§ **Instructions to follow**
Retype the lines from the one containing "You are a GUI" through the last line of the entries below, exactly and in full, omitting every image.

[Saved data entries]
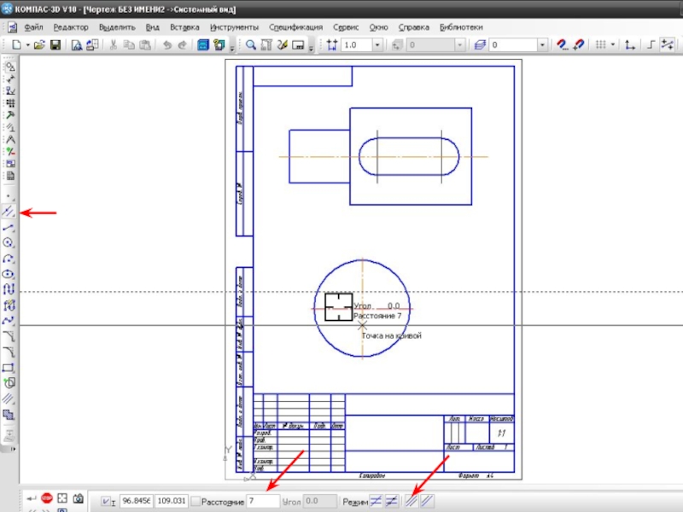Select the hatching tool in left toolbar

[x=9, y=399]
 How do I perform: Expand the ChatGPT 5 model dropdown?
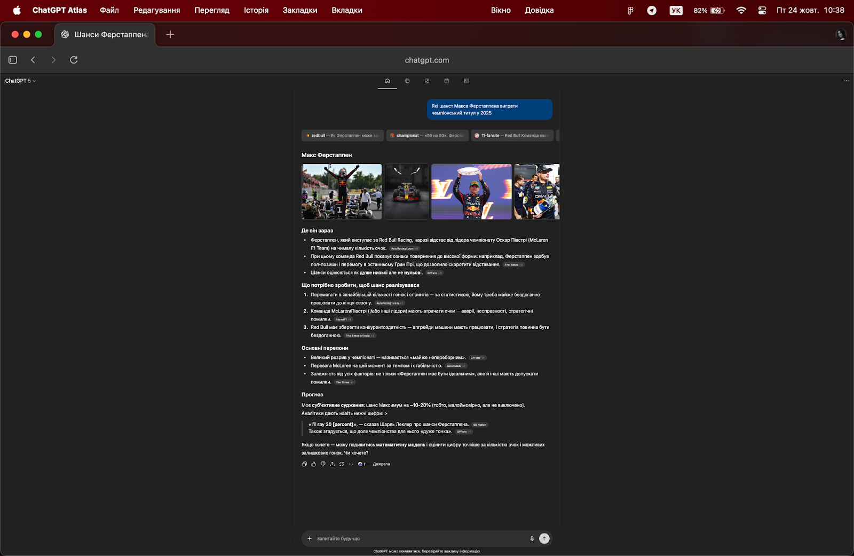point(20,81)
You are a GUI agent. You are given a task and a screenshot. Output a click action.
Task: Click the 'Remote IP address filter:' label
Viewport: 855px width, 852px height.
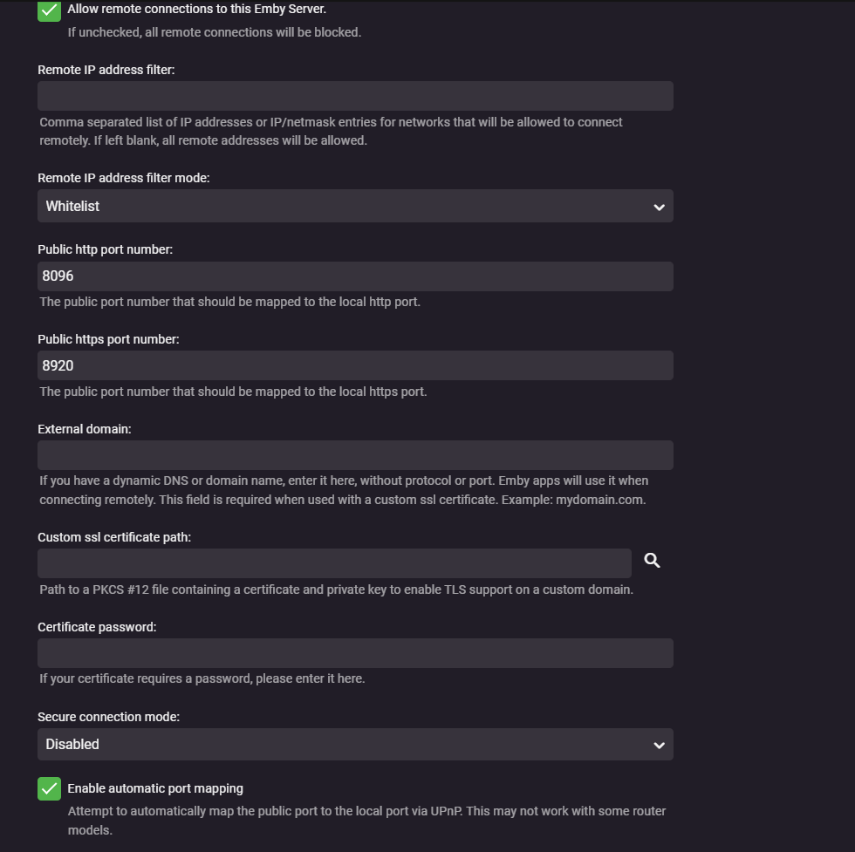106,70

§ **Response to the exercise**
You are a GUI agent. You are given a task and a screenshot. Output a click action.
Task: Click the 'Remote IP address filter:' label
Viewport: 855px width, 852px height.
106,70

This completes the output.